[ExI] EMH and Popper's Oedipus Effect/was Re: Psychology of markets explanations

Dan dan_ust at yahoo.com
Mon Jun 22 15:46:29 UTC 2009

--- On Sat, 6/20/09, Stathis Papaioannou <stathisp at gmail.com> wrote:
> 2009/6/20 Rafal Smigrodzki <rafal.smigrodzki at gmail.com>
> > ### Does it? I thought that this is so only the the
> strong- or to a
> > lesser extent semi-strong form of the hypothesis. The
> weak form only
> > says that prices follow a random walk and analysis of
> past prices
> > cannot be used to reliably achieve above-market
> returns.

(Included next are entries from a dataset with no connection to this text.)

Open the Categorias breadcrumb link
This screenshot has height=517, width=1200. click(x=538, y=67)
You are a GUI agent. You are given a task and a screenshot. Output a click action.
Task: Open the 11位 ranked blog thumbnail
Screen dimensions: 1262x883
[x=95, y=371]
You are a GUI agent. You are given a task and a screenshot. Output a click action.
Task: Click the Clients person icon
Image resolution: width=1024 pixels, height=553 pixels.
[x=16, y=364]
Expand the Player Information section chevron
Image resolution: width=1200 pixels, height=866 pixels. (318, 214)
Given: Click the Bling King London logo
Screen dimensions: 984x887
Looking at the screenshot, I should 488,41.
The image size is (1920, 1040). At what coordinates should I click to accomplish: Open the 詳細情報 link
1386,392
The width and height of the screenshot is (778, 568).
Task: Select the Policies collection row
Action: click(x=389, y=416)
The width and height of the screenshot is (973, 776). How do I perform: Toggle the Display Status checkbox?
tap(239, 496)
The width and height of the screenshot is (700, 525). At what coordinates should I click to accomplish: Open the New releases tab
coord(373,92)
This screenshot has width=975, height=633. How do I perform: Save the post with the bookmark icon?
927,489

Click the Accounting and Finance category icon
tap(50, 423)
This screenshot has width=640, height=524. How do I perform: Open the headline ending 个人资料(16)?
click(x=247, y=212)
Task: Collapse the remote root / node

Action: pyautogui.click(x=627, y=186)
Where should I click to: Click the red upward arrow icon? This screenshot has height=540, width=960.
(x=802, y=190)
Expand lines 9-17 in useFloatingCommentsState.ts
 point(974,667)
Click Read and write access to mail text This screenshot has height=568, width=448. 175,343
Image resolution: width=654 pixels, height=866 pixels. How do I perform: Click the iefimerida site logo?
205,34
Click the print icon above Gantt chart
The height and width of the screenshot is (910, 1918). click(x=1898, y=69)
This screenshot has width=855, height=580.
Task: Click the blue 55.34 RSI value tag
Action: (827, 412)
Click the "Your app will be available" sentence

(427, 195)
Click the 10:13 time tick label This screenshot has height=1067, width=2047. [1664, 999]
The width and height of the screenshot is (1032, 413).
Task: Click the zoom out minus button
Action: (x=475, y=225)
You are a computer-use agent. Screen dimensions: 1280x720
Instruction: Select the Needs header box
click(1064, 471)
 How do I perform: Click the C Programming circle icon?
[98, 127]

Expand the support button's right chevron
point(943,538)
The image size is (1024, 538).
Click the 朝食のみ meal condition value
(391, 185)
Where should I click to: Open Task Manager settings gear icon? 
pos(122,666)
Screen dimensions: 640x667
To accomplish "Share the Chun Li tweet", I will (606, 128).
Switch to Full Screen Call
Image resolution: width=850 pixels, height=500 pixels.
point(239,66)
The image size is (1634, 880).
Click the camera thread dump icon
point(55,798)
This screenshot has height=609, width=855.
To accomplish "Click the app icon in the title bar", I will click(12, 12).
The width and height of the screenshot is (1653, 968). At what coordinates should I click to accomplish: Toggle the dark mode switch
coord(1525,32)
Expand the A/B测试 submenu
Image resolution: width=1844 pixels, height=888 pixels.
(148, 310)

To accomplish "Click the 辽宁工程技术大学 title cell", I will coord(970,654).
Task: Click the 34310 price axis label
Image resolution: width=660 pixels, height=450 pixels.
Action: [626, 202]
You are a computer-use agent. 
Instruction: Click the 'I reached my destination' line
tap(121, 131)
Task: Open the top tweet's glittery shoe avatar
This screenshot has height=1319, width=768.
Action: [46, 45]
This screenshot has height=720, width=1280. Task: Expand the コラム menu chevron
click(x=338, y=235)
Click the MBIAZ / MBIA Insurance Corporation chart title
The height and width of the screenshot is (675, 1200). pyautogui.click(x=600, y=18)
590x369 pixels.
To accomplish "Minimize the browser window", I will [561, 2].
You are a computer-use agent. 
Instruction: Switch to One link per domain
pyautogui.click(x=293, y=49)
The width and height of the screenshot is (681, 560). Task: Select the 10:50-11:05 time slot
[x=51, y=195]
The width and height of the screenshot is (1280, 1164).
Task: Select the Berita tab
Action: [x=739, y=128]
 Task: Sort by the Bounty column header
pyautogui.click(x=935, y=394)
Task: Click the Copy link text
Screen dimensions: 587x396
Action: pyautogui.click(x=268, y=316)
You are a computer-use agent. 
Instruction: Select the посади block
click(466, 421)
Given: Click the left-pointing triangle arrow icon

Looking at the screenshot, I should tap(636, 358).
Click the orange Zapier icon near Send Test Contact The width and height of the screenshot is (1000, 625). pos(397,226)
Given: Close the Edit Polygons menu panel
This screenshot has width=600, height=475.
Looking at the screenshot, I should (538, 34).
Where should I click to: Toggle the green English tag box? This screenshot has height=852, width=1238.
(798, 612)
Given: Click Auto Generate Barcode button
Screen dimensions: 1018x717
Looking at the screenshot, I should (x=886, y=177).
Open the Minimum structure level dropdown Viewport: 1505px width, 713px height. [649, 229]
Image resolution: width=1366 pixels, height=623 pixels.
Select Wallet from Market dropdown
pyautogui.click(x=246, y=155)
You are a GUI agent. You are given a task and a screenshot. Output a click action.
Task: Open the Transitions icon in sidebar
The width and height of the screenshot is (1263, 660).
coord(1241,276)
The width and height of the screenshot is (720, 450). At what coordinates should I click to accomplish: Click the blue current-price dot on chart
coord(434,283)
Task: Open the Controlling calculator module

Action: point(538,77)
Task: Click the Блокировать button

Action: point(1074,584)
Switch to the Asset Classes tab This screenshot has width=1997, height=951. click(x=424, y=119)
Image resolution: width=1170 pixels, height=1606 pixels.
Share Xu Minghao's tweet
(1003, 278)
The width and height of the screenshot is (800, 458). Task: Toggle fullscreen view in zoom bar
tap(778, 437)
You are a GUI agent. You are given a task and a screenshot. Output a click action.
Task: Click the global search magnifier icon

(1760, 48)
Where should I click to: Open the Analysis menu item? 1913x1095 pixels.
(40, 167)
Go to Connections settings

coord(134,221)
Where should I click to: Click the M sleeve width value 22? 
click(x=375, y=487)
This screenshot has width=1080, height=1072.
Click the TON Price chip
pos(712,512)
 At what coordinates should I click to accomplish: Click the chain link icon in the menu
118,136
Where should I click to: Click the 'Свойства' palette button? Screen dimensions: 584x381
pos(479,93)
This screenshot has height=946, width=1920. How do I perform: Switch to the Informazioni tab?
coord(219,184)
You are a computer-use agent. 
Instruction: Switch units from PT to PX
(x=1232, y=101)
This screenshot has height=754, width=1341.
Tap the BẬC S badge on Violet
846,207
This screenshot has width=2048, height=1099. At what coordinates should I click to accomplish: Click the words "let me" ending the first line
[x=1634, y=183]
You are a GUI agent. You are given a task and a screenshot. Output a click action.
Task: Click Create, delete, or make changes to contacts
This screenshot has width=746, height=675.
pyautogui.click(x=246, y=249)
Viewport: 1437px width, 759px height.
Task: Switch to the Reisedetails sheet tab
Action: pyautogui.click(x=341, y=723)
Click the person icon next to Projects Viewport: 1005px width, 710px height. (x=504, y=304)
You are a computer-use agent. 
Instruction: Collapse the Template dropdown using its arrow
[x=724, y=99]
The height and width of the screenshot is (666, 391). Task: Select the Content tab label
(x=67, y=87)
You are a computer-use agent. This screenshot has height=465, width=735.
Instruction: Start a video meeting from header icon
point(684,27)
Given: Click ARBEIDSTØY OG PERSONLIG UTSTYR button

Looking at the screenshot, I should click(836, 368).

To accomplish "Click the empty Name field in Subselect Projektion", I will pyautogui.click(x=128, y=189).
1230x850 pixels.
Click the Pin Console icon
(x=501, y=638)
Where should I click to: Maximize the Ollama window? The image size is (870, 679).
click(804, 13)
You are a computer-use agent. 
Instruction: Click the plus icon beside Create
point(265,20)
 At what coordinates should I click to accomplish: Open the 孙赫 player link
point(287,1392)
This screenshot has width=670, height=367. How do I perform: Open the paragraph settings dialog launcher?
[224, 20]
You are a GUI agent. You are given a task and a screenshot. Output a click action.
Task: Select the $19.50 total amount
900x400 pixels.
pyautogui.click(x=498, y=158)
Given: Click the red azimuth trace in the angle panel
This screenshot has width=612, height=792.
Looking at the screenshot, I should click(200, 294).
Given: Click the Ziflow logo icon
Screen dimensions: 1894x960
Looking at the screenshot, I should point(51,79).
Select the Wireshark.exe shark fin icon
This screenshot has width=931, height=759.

I tend to
> > believe EMH in its weak form, aside from minor
> inconsistencies ( such
> > as high performance of low P/E stocks).
> I don't know about the validity of the parenthetical
> comment. If you
> look at historical financial data you will always find
> patterns; the
> problem is, the patterns may not repeat in future,
> especially if
> people think they can use them to make money.

There is what Popper called the Oedipus Effect -- when a prediction influences the outcome it predicts.  In this case, someone might predict, "You'll make a profit if you invest in those stocks" and a lot of people might follow that advice, driving the profit down to zero or even below zero.